Your instructions ::
Starting at the line with "Contact (1381, 154)" and going on through the line with "Гороскоп (266, 14)", reproduce each line in the records below exactly and nothing more.

Extracted material ::

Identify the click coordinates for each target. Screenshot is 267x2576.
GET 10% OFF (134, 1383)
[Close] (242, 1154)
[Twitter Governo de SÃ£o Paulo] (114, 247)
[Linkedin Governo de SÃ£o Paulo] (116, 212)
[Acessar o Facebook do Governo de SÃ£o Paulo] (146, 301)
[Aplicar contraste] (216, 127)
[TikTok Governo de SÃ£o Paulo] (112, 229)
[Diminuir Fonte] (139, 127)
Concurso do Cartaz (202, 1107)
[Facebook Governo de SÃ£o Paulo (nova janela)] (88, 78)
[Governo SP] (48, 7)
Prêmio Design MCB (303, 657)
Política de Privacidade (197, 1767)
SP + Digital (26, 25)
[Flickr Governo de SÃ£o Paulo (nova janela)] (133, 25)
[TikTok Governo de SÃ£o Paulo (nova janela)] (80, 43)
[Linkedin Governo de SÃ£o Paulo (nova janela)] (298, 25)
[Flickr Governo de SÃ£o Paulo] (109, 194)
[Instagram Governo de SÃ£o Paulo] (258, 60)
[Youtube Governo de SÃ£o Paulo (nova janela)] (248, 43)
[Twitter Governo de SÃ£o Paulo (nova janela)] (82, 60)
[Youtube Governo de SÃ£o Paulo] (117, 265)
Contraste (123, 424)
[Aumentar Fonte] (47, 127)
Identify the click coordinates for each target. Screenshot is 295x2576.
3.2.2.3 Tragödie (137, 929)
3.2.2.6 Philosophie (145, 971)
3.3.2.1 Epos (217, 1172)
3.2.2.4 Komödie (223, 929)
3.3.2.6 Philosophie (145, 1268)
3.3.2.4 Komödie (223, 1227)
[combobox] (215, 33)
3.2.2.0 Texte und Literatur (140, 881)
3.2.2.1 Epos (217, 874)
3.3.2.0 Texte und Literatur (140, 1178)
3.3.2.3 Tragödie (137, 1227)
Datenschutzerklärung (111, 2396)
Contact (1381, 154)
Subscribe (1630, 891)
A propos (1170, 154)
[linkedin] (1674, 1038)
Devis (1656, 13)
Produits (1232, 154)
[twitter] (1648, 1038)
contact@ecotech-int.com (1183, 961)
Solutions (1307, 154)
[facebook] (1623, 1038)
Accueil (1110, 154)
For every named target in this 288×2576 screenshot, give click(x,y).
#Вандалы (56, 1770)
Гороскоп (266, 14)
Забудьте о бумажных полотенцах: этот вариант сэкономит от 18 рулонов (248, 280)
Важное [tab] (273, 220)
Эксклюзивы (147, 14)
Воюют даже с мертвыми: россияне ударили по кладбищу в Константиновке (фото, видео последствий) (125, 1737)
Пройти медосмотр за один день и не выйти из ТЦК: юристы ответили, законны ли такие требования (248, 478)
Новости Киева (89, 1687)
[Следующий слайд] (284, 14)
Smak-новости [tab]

Answer box ::
Contact (1381, 154)
Subscribe (1630, 891)
A propos (1170, 154)
[linkedin] (1674, 1038)
Devis (1656, 13)
Produits (1232, 154)
[twitter] (1648, 1038)
contact@ecotech-int.com (1183, 961)
Solutions (1307, 154)
[facebook] (1623, 1038)
Accueil (1110, 154)
For every named target in this 288×2576 screenshot, give click(x,y).
#Вандалы (56, 1770)
Гороскоп (266, 14)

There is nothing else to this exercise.